Lastly, beyond information seeking and distraction online, adolescent peer relationships are often built and/or sustained online. During adolescence, youth increasingly discuss personal problems with each other, and the digital space provides an important area to communicate with and support each other in the face of daily stress. Indeed, adolescents report that they use the Internet predominantly for interpersonal communication. This body of research is a welcome change of pace for the field more generally, as it attests to the potential benefits of near-constant access to social supports via the internet. As one example, Instant Messaging services may play a pivotal role for youth, as they enable private, synchronous ways of communication, and have been found to provide emotional relief for youth in particular, when turned to in distress.
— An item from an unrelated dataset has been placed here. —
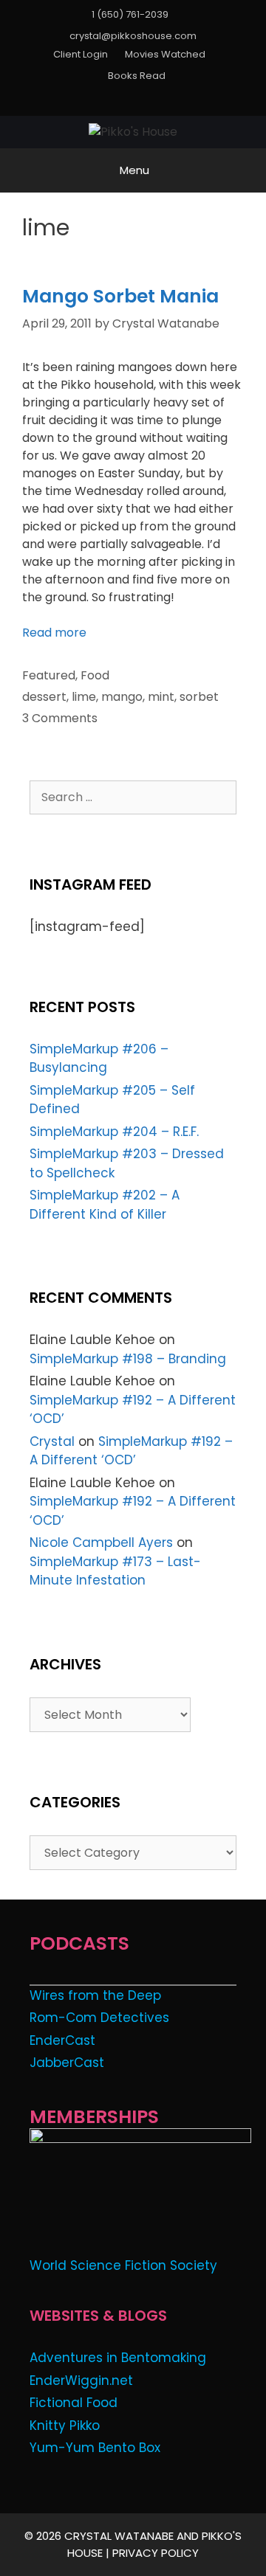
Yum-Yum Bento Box (95, 2447)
In fact, studies have pointed to the potential compensatory benefits online emotional support may serve, especially among vulnerable youth. For example, researchers tested longitudinal associations between mental health symptoms and time spent communicating on the internet (versus non-communication purposes). Results showed that, for youth with low levels of offline social support, use of the online space for communication purposes predicted fewer depressive symptoms. Thus, the online space may serve as a supportive respite for youth with fewer offline resources. Similarly, reserchers found that youth high in social anxiety reported using the internet more often than their less anxious counterparts for the purpose of alleviating feelings of loneliness. Again, it may be that the online world can be especially helpful when offline worlds present as particularly difficult or challenging. However, although these studies point to the online space as a source of connection for youth, none to date have explored the effectiveness of online emotional support seeking as a coping strategy in the face of daily stressors.